■ **Problem details**
With the pictures left out, retype exactly the lines below starting at the line that contains "This screenshot has height=546, width=830." and ending at the line that contains "This screenshot has width=728, height=927.".

═══ Materials provided ═══

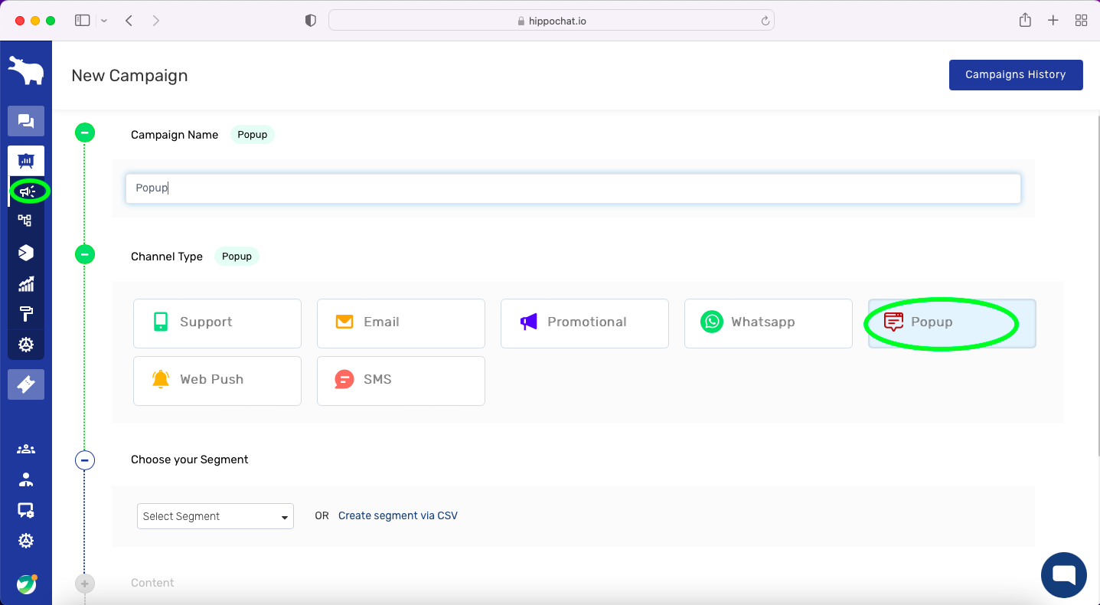Collapse the Campaign Name section

click(x=85, y=132)
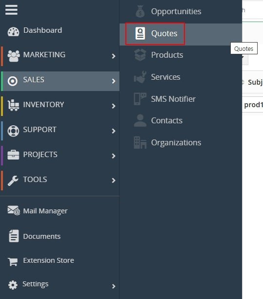Click the Quotes document icon

[140, 33]
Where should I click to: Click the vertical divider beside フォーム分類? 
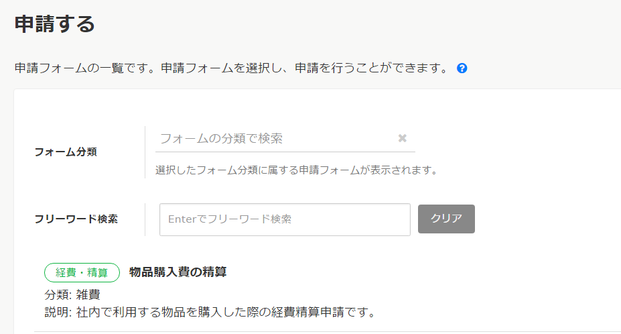145,152
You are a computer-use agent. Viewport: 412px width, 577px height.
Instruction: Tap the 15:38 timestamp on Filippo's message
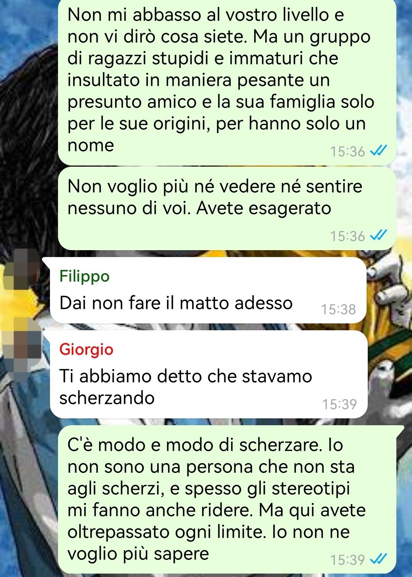(x=338, y=309)
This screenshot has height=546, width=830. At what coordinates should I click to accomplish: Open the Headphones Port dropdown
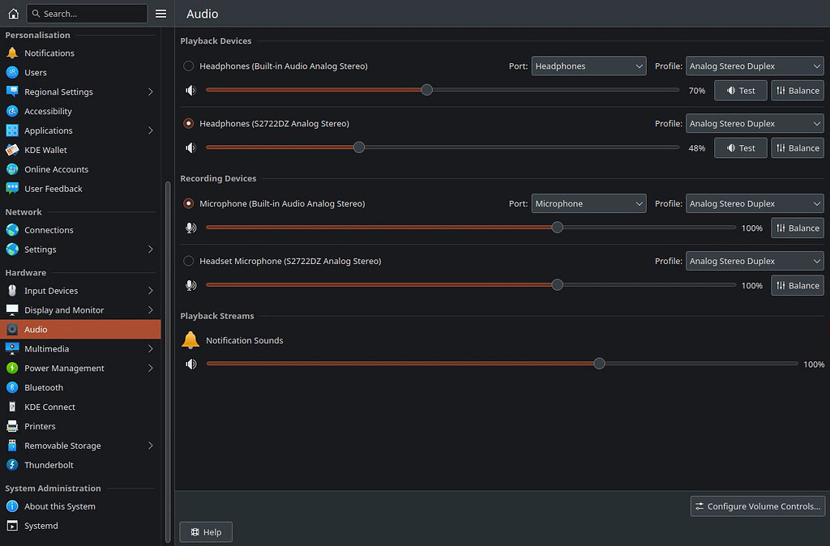(588, 66)
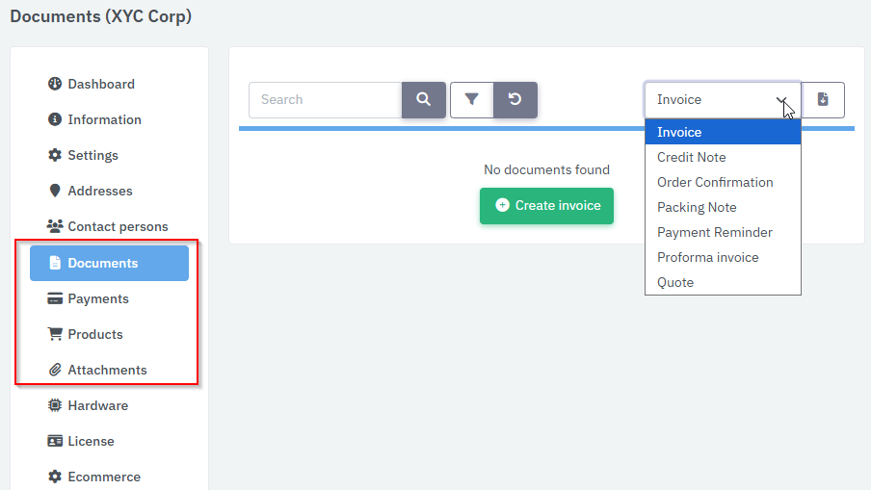Screen dimensions: 871x490
Task: Click the document download icon button
Action: pyautogui.click(x=823, y=99)
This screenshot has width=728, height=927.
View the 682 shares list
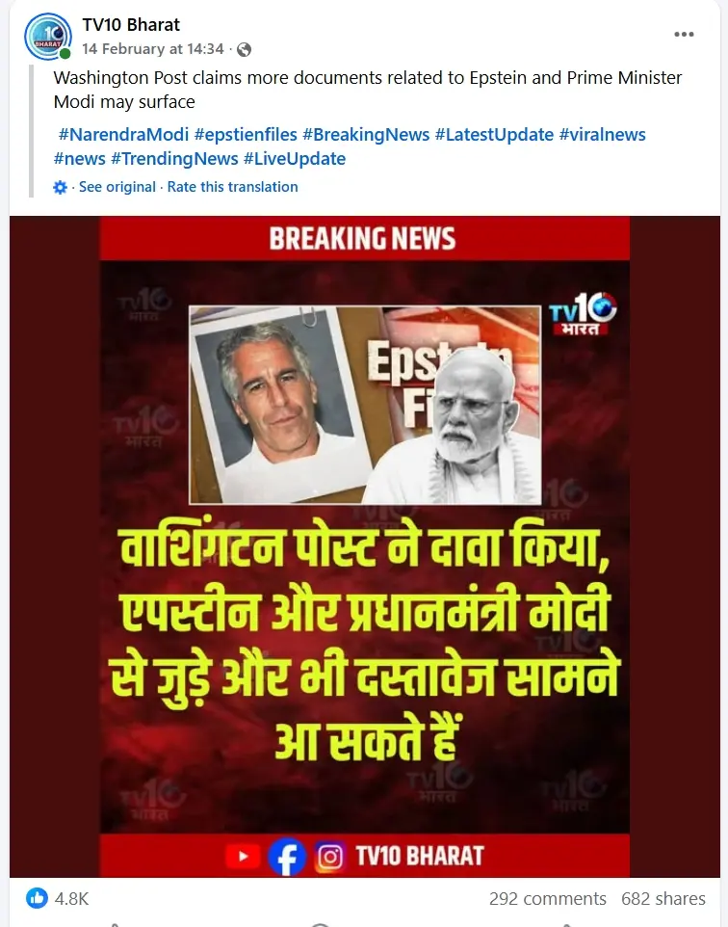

═══

■ **Exercise answer**
This screenshot has height=546, width=830. At what coordinates should I click to accomplish: Open the Headphones Port dropdown
(588, 66)
Screen dimensions: 871x490
Task: Click the document download icon button
Action: pyautogui.click(x=823, y=99)
This screenshot has width=728, height=927.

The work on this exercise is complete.